Exercise aim: Recast the entries from the line with "This screenshot has height=1080, width=1728." to the line with "collapse-icon: ⌃ is" as a numbered list, leaving out blank lines.

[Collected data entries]
▬▬▬
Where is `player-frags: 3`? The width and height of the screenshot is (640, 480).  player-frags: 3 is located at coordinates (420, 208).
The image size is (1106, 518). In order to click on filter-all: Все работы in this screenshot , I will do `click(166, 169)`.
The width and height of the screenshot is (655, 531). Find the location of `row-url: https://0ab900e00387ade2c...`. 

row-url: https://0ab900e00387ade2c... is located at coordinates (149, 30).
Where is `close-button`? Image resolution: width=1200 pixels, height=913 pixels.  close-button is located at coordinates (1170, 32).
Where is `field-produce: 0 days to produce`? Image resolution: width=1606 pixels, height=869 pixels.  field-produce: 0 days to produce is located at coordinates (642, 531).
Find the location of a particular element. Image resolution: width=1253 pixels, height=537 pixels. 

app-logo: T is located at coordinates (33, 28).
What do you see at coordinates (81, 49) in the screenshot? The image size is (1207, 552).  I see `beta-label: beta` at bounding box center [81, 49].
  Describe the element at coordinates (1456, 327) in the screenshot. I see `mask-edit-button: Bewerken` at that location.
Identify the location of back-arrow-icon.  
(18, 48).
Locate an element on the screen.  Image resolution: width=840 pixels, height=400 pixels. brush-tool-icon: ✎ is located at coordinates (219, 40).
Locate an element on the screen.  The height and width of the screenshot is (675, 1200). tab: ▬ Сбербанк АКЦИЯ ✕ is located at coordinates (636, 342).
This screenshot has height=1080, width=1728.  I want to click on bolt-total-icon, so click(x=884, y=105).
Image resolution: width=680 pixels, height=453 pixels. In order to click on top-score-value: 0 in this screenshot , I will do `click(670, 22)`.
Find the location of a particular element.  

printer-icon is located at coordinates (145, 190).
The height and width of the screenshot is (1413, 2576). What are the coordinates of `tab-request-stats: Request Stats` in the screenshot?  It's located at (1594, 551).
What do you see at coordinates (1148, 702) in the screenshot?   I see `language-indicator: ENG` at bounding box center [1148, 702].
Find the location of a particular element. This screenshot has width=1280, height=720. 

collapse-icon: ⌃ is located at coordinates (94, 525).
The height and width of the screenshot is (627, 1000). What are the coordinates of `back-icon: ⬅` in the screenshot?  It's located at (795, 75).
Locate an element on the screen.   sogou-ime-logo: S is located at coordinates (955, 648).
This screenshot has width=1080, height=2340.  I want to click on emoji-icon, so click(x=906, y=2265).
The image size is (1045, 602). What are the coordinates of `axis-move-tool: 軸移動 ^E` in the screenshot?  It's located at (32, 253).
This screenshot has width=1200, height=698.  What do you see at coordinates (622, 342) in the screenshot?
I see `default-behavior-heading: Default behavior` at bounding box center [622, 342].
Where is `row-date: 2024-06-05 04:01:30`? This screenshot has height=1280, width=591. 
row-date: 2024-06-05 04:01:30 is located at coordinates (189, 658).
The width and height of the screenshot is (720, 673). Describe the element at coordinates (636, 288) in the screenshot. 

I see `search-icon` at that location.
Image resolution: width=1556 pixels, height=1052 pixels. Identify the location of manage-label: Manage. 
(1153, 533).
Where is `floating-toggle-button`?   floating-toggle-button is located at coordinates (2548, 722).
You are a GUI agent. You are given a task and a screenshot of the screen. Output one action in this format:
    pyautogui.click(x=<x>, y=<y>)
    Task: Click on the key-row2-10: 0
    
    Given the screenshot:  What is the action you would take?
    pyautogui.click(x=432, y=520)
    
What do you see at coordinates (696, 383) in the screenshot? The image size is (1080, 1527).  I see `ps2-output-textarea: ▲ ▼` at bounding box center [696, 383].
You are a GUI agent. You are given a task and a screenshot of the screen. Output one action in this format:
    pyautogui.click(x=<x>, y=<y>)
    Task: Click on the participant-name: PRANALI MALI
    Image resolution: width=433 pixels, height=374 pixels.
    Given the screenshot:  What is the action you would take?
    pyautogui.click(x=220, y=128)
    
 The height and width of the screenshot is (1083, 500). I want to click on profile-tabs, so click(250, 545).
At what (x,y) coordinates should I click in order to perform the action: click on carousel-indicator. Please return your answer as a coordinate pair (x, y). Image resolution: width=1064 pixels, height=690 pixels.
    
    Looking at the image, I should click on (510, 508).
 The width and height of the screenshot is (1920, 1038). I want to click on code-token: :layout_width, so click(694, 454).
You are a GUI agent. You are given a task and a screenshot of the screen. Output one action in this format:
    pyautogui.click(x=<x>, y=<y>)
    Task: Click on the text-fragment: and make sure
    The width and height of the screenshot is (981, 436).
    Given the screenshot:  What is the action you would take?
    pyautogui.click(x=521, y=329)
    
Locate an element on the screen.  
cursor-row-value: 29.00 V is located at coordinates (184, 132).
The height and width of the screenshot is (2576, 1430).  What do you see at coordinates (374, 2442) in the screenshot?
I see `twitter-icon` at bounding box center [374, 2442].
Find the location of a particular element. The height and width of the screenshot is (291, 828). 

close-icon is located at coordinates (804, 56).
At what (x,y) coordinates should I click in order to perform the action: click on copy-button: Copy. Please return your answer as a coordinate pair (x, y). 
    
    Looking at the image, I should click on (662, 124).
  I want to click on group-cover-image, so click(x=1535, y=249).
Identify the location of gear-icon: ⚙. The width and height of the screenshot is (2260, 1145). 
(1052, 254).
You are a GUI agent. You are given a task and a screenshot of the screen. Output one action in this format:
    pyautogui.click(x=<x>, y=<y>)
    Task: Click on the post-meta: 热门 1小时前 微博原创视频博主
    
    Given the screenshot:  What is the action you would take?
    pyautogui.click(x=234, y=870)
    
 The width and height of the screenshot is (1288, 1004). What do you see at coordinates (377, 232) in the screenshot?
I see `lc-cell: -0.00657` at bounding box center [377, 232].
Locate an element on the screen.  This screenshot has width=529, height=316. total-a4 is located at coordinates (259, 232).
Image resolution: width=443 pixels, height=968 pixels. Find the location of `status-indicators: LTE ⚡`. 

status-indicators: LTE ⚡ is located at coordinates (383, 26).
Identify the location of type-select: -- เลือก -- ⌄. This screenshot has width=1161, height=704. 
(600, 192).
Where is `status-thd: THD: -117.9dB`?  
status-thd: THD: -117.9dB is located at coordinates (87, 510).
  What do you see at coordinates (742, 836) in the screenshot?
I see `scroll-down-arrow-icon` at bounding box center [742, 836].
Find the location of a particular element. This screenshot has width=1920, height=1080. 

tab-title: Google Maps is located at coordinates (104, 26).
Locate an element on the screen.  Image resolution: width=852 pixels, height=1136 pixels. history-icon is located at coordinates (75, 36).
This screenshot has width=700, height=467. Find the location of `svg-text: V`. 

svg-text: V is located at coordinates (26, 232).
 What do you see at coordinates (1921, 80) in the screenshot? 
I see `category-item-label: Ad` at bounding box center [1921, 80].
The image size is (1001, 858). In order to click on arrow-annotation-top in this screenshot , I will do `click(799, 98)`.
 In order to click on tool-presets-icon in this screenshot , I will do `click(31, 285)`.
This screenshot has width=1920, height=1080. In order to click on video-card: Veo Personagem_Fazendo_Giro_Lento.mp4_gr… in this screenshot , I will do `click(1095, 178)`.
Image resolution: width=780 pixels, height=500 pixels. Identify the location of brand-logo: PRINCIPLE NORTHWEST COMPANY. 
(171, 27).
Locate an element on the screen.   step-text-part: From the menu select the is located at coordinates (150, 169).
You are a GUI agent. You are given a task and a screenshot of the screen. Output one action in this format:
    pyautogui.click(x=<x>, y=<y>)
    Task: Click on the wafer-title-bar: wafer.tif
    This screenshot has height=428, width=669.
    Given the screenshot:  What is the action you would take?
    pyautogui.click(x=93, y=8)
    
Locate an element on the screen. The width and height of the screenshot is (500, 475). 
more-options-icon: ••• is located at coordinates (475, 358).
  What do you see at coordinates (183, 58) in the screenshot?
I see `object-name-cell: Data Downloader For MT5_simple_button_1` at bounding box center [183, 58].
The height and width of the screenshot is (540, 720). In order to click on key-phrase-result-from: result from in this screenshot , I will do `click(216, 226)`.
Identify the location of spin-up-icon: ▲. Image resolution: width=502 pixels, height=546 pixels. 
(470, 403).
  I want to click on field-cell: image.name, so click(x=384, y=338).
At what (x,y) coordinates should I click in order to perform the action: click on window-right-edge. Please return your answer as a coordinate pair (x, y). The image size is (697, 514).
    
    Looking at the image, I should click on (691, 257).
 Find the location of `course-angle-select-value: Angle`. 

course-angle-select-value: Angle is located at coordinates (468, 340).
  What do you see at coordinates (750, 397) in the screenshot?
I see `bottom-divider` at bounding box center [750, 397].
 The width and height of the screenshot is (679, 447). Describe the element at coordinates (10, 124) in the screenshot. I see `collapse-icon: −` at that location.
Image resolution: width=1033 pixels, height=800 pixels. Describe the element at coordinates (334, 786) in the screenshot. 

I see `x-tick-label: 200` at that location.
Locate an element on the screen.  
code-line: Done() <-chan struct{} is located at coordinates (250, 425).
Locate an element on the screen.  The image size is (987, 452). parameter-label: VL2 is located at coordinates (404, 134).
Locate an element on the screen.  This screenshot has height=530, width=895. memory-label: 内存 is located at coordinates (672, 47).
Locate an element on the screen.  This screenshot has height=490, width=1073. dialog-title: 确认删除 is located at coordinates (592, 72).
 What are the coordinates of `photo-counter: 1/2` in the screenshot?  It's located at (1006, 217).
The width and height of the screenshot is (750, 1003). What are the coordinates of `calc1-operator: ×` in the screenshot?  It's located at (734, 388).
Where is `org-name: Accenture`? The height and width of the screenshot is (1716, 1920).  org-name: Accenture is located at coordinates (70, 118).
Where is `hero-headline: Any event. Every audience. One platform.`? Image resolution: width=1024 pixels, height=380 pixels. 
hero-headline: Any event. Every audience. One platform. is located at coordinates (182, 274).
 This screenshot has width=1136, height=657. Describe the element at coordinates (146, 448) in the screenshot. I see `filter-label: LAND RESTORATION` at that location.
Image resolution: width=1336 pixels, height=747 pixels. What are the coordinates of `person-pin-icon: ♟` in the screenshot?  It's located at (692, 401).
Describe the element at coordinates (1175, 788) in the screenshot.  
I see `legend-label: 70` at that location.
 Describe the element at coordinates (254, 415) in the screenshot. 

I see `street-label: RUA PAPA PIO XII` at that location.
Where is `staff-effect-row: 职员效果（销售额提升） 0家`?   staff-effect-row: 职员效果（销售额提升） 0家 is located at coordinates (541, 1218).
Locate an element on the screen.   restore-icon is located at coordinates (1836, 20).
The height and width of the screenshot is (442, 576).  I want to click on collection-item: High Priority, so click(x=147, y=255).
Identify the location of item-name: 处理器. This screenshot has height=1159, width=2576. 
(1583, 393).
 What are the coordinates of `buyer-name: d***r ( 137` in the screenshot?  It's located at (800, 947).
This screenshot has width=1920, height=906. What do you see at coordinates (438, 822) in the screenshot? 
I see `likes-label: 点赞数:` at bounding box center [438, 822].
▬▬▬
Answer to this exercise:
1. This screenshot has height=1080, width=1728.  I want to click on bolt-total-icon, so click(x=884, y=105).
2. Image resolution: width=680 pixels, height=453 pixels. In order to click on top-score-value: 0 in this screenshot , I will do `click(670, 22)`.
3. Find the location of a particular element.  
4. printer-icon is located at coordinates (145, 190).
5. The height and width of the screenshot is (1413, 2576). What are the coordinates of `tab-request-stats: Request Stats` in the screenshot?  It's located at (1594, 551).
6. What do you see at coordinates (1148, 702) in the screenshot?   I see `language-indicator: ENG` at bounding box center [1148, 702].
7. Find the location of a particular element. This screenshot has width=1280, height=720. 
8. collapse-icon: ⌃ is located at coordinates (94, 525).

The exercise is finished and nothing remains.